* _What you have to do_: Among the lines of the records, please find those that contain the word "computer" and copy them.

-------- Data supplied

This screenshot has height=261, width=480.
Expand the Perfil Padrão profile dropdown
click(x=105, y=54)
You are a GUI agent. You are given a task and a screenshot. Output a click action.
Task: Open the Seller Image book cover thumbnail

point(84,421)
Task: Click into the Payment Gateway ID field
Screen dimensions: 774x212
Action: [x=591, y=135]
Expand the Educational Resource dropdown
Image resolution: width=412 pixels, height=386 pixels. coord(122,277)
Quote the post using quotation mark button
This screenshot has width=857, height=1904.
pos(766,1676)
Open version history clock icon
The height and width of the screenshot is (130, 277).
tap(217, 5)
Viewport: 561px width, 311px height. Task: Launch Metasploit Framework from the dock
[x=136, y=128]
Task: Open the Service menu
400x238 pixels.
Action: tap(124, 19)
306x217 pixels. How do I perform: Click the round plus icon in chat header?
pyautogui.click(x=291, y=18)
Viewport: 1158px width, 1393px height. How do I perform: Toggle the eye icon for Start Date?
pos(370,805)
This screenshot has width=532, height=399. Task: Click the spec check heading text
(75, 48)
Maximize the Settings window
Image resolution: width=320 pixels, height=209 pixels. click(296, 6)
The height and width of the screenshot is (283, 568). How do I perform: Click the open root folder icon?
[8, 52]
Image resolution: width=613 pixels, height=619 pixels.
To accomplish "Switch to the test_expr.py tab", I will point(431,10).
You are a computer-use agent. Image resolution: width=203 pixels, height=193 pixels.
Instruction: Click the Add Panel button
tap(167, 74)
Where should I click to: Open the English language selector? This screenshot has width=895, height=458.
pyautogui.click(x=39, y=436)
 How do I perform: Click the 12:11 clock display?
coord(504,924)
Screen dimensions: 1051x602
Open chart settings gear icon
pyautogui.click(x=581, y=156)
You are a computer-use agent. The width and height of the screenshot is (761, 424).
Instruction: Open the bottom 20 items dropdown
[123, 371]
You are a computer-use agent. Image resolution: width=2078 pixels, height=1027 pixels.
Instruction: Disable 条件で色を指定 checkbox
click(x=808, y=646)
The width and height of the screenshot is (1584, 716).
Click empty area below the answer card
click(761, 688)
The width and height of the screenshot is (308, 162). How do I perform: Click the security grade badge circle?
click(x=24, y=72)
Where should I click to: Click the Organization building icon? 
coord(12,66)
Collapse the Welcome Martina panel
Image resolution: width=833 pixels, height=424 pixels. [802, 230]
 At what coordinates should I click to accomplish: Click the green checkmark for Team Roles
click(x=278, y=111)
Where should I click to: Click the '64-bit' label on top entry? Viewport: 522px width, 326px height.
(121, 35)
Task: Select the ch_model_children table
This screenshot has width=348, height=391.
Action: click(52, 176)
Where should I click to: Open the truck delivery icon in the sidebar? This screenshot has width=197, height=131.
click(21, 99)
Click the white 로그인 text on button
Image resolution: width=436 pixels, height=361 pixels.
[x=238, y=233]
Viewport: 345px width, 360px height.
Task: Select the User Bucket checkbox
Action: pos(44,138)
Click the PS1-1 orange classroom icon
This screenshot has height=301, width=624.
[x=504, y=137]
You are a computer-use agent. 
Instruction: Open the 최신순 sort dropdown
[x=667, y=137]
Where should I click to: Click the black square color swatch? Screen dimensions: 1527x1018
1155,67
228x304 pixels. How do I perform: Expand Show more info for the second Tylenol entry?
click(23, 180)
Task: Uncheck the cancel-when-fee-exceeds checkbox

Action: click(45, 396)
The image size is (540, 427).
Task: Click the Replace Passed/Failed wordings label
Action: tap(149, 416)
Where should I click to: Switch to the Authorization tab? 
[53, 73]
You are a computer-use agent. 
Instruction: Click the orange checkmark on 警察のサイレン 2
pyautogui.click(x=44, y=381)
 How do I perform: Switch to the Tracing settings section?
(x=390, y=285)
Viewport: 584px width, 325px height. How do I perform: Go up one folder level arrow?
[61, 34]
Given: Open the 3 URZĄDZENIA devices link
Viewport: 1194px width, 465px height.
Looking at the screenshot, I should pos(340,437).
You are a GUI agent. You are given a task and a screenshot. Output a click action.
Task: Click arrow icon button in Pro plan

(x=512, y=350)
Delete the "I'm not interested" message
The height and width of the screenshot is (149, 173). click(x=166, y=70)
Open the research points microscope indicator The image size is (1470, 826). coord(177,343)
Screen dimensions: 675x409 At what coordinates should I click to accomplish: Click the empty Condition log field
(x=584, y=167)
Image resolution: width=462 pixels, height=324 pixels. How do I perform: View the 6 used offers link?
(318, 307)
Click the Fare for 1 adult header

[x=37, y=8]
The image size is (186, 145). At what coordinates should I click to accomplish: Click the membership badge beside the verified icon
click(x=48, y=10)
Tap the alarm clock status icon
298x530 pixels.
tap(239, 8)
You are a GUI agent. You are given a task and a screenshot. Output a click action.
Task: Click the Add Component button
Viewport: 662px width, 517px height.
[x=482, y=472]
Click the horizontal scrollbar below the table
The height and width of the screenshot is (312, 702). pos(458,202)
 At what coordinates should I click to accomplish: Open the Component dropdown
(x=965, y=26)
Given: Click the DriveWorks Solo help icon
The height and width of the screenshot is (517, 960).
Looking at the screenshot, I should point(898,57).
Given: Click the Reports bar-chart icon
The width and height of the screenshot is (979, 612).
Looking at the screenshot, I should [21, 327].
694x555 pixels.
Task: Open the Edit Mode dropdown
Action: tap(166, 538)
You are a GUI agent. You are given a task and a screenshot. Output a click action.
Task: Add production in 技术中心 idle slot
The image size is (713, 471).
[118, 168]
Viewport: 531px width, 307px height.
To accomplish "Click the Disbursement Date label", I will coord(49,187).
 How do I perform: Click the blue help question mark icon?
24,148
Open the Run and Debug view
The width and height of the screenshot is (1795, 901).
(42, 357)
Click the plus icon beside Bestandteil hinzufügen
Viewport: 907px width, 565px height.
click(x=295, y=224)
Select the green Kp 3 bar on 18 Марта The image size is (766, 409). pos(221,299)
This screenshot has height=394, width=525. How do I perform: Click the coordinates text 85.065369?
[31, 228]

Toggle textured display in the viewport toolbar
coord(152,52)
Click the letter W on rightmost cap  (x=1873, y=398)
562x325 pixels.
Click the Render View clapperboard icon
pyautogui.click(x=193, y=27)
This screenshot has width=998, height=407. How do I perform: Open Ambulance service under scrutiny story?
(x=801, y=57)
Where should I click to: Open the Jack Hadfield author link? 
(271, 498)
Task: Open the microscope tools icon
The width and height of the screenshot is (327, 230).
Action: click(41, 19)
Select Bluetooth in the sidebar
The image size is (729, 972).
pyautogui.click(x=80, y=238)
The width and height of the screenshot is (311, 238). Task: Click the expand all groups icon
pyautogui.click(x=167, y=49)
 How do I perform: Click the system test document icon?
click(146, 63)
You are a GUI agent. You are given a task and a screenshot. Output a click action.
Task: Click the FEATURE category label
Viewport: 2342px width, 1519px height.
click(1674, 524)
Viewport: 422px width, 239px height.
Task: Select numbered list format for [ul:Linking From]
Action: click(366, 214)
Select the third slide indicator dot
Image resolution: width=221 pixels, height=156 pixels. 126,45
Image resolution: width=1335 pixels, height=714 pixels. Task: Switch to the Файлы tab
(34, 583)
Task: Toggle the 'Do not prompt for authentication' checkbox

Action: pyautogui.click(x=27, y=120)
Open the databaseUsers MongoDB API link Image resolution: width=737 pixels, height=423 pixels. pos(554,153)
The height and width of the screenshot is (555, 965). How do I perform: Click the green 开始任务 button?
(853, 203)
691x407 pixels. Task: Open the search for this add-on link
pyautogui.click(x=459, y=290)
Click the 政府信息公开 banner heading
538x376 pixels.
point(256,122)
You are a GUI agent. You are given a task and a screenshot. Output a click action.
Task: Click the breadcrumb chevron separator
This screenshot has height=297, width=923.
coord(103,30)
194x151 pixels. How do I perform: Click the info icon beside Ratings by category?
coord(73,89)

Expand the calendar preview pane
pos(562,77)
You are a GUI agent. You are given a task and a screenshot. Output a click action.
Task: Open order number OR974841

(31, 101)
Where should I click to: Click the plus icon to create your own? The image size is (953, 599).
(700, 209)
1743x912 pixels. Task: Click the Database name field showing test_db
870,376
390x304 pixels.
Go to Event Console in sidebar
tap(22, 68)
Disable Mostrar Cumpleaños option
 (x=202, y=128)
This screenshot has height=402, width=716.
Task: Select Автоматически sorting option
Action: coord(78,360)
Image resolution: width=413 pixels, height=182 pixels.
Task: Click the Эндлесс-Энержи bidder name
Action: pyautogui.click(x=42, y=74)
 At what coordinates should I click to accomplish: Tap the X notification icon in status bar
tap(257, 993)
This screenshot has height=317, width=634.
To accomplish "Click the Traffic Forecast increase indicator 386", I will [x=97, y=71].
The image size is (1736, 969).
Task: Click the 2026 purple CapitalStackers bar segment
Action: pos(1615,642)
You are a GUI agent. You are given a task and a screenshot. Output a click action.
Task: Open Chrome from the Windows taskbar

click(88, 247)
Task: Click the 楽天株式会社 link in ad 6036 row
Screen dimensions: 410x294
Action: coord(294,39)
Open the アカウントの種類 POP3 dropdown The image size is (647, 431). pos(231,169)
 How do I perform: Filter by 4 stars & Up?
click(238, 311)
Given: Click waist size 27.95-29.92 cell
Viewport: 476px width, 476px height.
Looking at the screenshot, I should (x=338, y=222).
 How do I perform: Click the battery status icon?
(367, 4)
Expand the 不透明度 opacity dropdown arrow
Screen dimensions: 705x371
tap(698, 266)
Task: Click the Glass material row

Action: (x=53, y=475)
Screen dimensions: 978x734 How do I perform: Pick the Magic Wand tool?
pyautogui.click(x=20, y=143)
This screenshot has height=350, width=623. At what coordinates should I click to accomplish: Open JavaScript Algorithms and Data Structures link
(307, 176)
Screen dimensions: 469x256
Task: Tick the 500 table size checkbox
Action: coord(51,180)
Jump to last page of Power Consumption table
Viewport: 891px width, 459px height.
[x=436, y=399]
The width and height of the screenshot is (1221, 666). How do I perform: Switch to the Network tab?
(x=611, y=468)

----------------

* _Completed task_:
You are a computer-use agent. Image resolution: width=203 pixels, height=193 pixels.
You are a computer-use agent. The width and height of the screenshot is (761, 424).
You are a computer-use agent. Image resolution: width=2078 pixels, height=1027 pixels.
You are a computer-use agent. 
You are a computer-use agent. 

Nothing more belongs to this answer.